Угрюм-река все еще продолжала быть капризной, несговорчивой. В ее природе — нечто дикое, коварное. Вот приветливо улыбнется она, откроет меж зеленых берегов узкое прямое плесо: «Плывите, дорогие гости, добрый путь!» — и шитик, сверкая веслами, беспечально движется в заманчивую даль. Но вдруг, за поворотом, нежданно расширит свое русло, станет непроходимо мелкой, быстрой. Стремительный поток подхватывает шитик и с предательским треском сажает на мель. А вода, шумно перекатываясь по усеянному булыжниками дну, издевательски хохочет над путниками, как ловкий шулер над простоватым игроком. Тогда путники, раздевшись, долго с проклятиями бродят по холодной воде, меряют глубину, ворочают булыги, пока не отыщут ход.
И снова тихое, улыбчивое плесо, и снова ему на смену непроходимый перекат или порог. Так изо дня в день. Шиверы, пороги, перекаты, запечки, осередыши. А время шло, не останавливаясь. Парус у времени крепок, пути извечны, предел ему — беспредельный в пространстве океан.
Ибрагим от раздраженья пожелтел; он скрежетал зубами и ругался, а белки выпуклых его глаз в минуты гнева наливались желчью. Прохор обкладывал Фаркова мужичьей бранью, словно тот был виноват во всем.
— Ну, и река! Что это за река? Перекат на перекате! Глупая какая-то!.. Столько времени теряем…
— Река бедовая, свирепая… Уж бог создал ее так, — спокойно говорит Фарков. — Она все равно, как человечья жизнь: поди пойми ее. Поэтому называется: Угрюм-река. Точь-в-точь как жизнь людская. Да.
Однажды, перед тем как пуститься в путь, Фарков сказал, кивнув за реку на лысую, стоявшую вблизи берега сопку:
— Извольте посмотреть… Вот мы от этой сопки, значит, поплывем, будем плыть весь день, а к ночи, ежели благополучно, опять к ней, только с другого бока.
— Зачем?
— А так уж, значит, матушка-река протекла, — поспешно стал пояснять Фарков — На пути три огромадных загогулины делает она, по-нашему, три мега. Напетляла она тут верст семьдесят с гаком, а ежели прямо сухопутьем — полторы версты.
Ибрагим покрутил головой и плюнул Прохор высадился на противоположном берегу и, отпустив шитик, направился таежной целиной к сопке.
Вот он на плоской, как стол, безлесной вершине. Какая высь! Перед ним сразу открылись неоглядные просторы.

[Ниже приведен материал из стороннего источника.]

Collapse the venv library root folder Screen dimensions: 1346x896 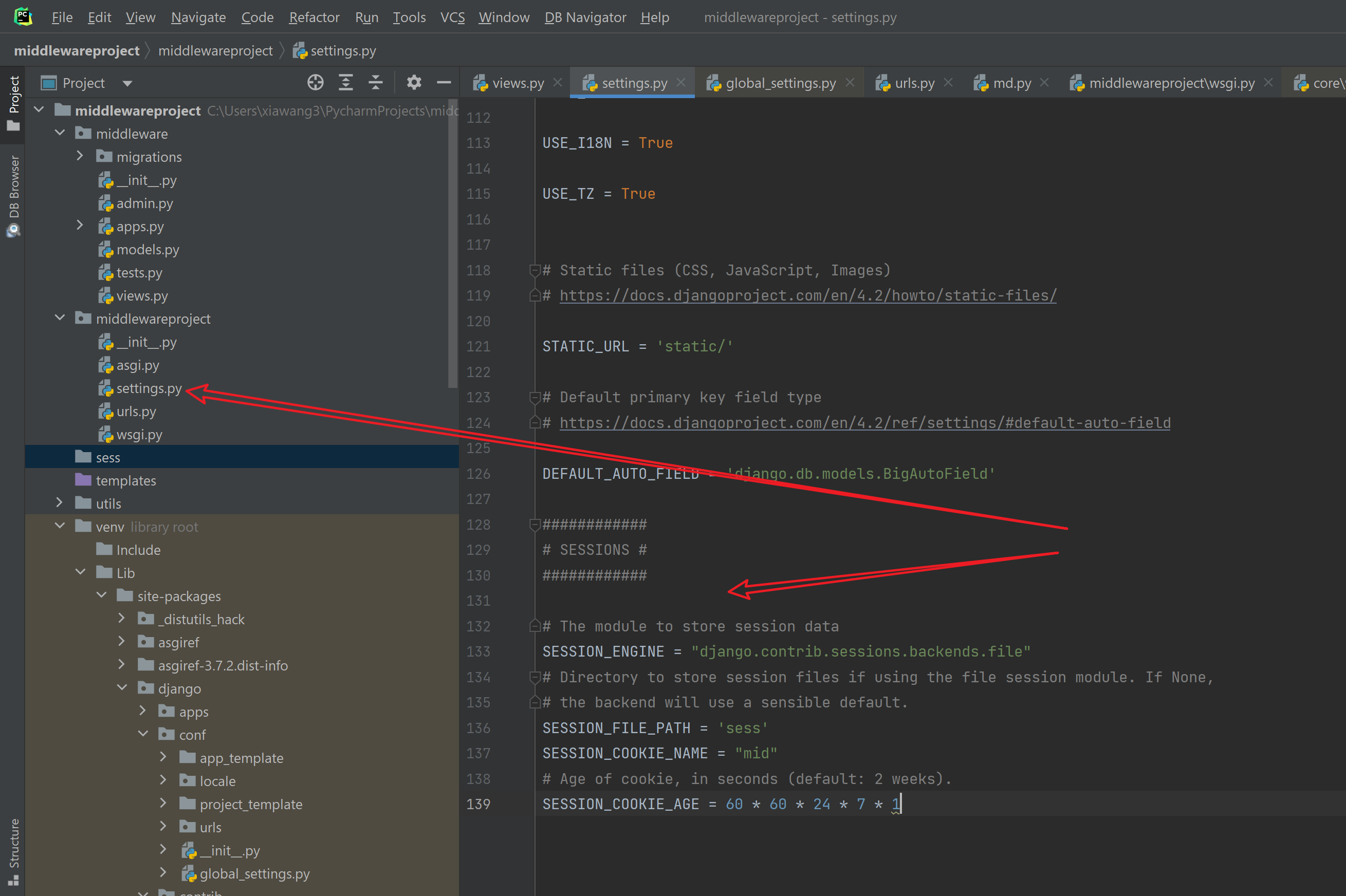[60, 526]
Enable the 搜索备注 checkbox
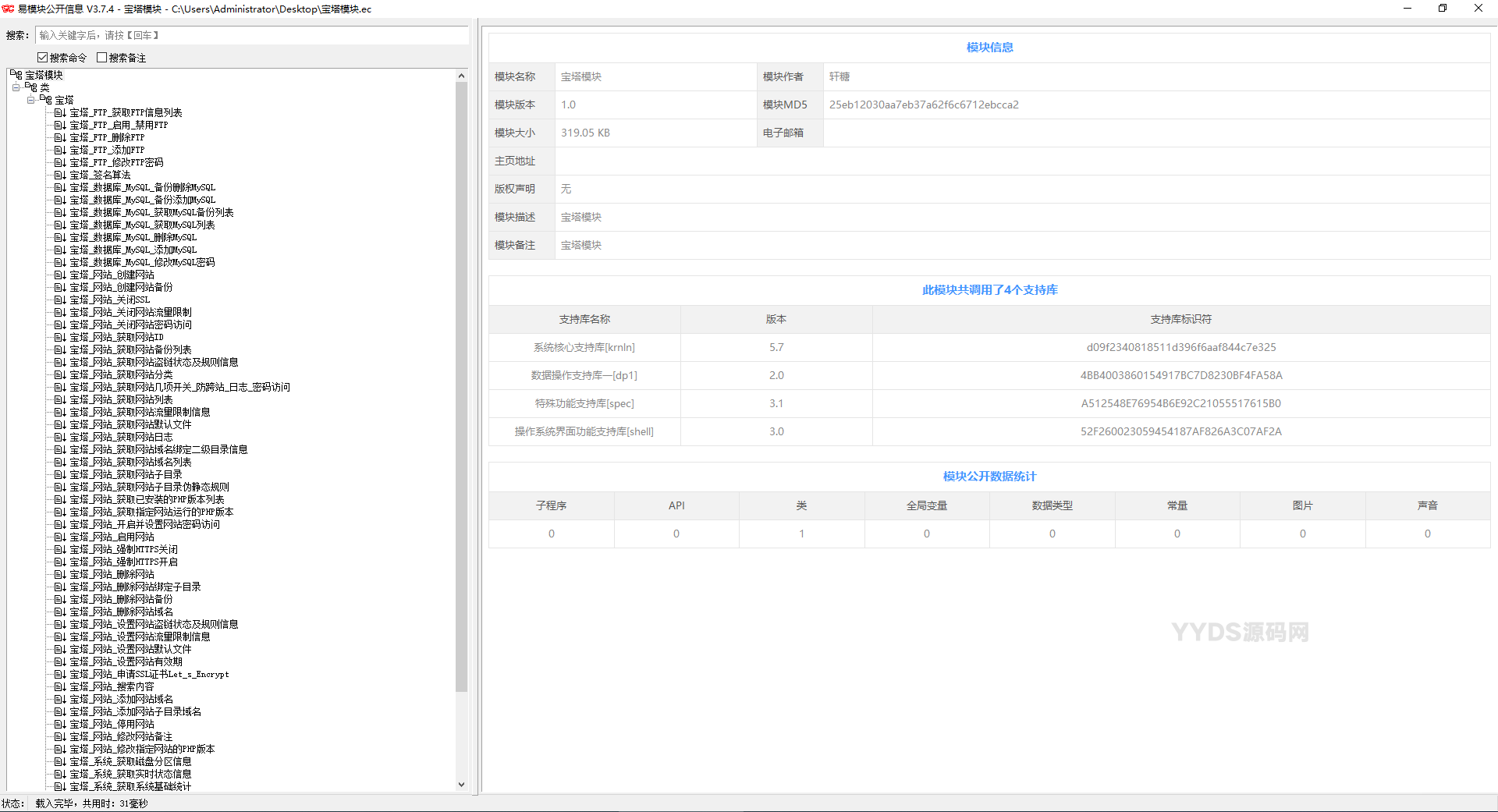The width and height of the screenshot is (1498, 812). [102, 58]
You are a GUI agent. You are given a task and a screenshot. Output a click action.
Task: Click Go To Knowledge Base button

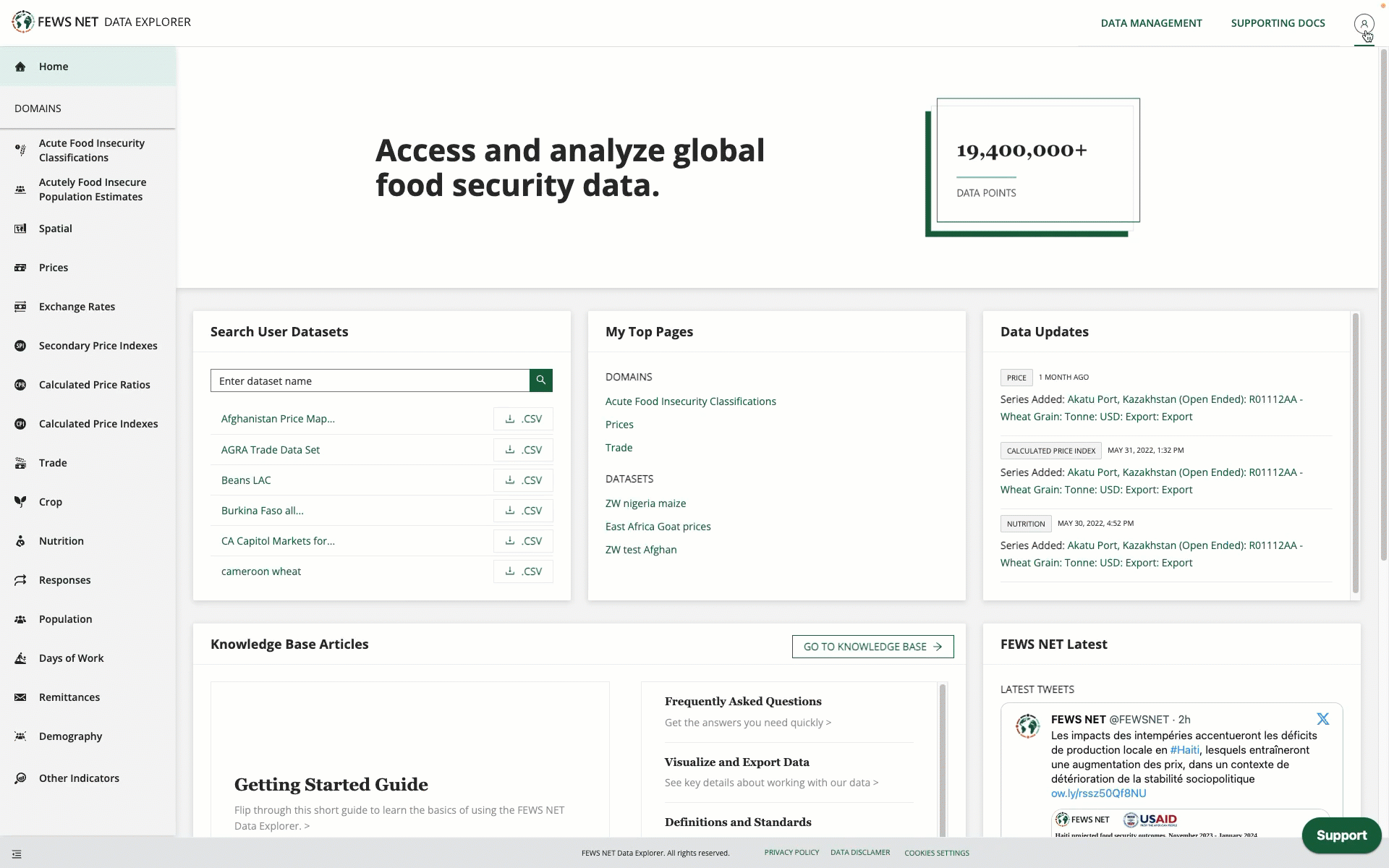point(872,647)
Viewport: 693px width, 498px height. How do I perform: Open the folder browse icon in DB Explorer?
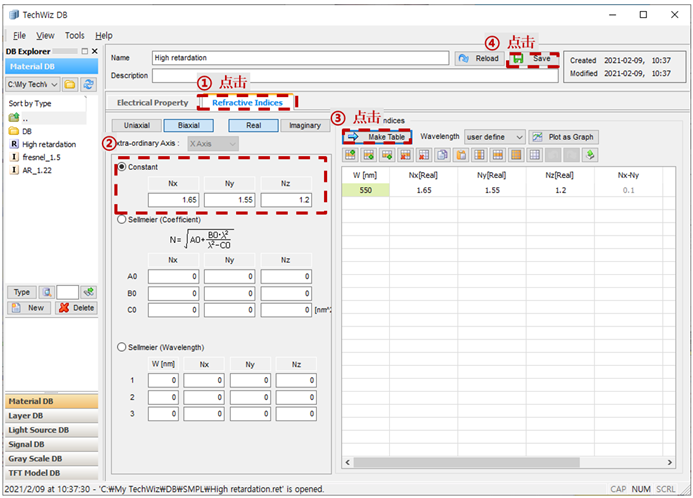tap(70, 84)
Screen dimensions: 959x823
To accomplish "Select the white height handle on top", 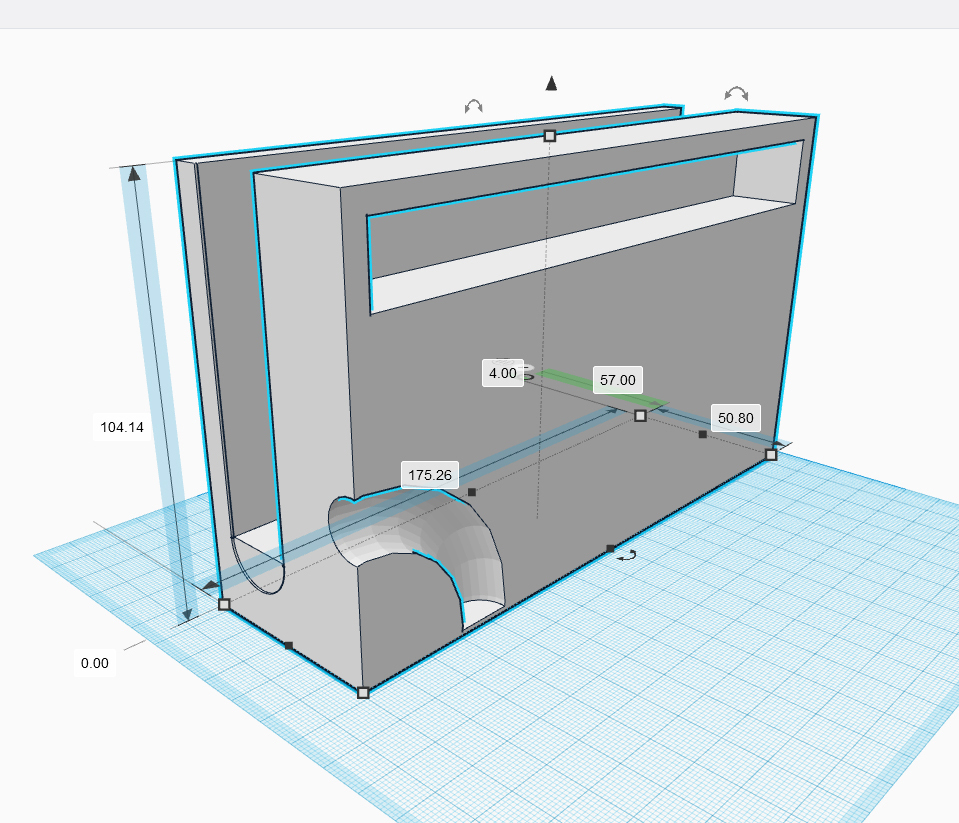I will [x=549, y=135].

Был ранний час. Восток окрасился зарею, из-под земли, из таежных дебрей вздымался нежными лучами свет. Лицо тайги, приподнятое к небу, было темно-зеленое, угрюмое — ночные тени еще не сползли с него. Тихо. Воздух не шелохнется. Прохор слышит, как тикают его часы. На душе его неспокойно. Там, внизу, в обществе Ибрагима и Фаркова, он за последнее время все чаще и чаще стал замечать в себе тревогу; он ощущал ее смутно, неопределенно, будто невнятный предостерегающий чей-то шепот, но в работе всегда забывал о ней. А вот здесь, сейчас, наедине с собою, открытый всем четырем ветрам, Прохор вновь узнал эту назойливую гостью; она резко постучала в дверь его души, она замутила его сердце каким-то гнетущим предчувствием. Ему вспомнился отец, вспомнилась мать, плачущая горько и благословляющая его в опасный путь большим благословением: «Прошенька, голубчик мой… Да сохранит тебя господь». В то время Прохор — юное, неискушенное дитя — только улыбнулся. Теперь же был у него за плечами опыт: трудный пройденный путь сулил впереди бесконечные лишенья. Скоро они останутся вдвоем с черкесом среди безлюдной неизведанной реки, скоро пойдут по воде туманы, а там и снег, зима. Что делать? Может быть, назад? И вот лишь в этот миг юноша ясно и отчетливо уразумел кровную тревогу своей матери: «Прошенька… Да сохранит тебя господь».